He drew in a breath that shook all the way through him. Then he pulled.

No hesitation. No pleading. Just a single, brutal motion.

The shard carved through the side of his neck in one dragged line. There had been a soft sound, almost gentle, and then there had been color everywhere — dark and bright at once, spilling over his collar, pattering onto the floor in uneven drops. The air thickened with the iron tang of it, hot and immediate, and his hand slipped as his strength left him all at once.

Hugo dropped.

He crumpled to his knees first, the shard sliding from his fingers, then toppled to the side, his body landing on the concrete with a heavy thud that reverberated through the small cell. His eyes stayed open at the start, wide and stunned, as if some part of him could not quite believe what he had just done.

I froze.

For the first time in longer than I could count, my body refused to move. My chest tightened sharply, an unfamiliar stabbing pain lodging beneath my ribs. Breath caught high in my throat. I felt something seize deep inside me.

Then I coughed.

It tore out of me, rough and involuntary, as if the act of watching him die triggered some forgotten reflex.
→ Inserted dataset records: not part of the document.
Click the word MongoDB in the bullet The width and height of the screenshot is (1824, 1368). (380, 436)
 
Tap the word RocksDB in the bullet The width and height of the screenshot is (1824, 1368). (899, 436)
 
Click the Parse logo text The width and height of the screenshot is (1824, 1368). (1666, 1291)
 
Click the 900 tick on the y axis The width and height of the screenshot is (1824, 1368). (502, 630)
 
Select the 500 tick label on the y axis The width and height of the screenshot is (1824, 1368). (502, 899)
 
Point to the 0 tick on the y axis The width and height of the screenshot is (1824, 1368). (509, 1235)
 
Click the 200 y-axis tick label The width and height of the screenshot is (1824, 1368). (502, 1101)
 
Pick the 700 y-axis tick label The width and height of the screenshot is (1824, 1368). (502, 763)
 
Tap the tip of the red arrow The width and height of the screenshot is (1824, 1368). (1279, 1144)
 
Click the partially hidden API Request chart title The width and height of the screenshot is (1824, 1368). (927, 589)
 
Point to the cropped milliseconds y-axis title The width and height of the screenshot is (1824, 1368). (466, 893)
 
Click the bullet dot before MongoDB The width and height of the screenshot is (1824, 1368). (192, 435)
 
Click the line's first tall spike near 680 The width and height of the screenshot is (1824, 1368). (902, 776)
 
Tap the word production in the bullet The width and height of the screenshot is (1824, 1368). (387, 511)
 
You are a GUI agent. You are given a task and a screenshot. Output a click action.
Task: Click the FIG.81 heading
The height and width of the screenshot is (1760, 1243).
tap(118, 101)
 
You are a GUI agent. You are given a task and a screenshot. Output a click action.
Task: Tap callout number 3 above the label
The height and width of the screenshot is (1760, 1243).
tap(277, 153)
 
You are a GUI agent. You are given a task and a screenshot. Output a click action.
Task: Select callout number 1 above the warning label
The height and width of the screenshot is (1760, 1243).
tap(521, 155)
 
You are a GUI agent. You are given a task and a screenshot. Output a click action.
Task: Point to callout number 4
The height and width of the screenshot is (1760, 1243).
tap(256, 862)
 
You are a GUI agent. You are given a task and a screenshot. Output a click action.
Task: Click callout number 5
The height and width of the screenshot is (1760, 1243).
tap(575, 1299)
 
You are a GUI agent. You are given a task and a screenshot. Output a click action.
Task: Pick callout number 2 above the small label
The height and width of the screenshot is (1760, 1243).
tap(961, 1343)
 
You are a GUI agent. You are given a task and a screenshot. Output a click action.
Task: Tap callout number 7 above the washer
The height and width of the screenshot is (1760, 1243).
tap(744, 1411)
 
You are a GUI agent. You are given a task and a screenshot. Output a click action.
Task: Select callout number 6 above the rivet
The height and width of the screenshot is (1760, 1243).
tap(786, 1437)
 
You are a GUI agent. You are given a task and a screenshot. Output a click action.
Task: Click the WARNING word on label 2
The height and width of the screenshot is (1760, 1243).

One cough, then another, racking my lungs like a useless attempt to drag in more air.

This was not how my kind reacted to human death.

I had watched thousands fall. I had coaxed some toward it, pulled others through it, walked beside a few as they begged for more time. Never once had my chest clenched. Never once had my breath accelerated. Never once had my body echoed theirs.

He lay on the floor, a growing pool spreading under his cheek, his hand twitching once before going still. The mark beneath his ribs burned — I felt it from here, a violent tightening that snapped along the tether between us like a struck wire.

I backed away from him and sat down hard on the edge of the bed.

My breathing came too fast, shallow and ragged, each inhale sharp, each exhale incomplete. My hands pressed against my knees, fingers digging into the fabric of my trousers to steady the trembling.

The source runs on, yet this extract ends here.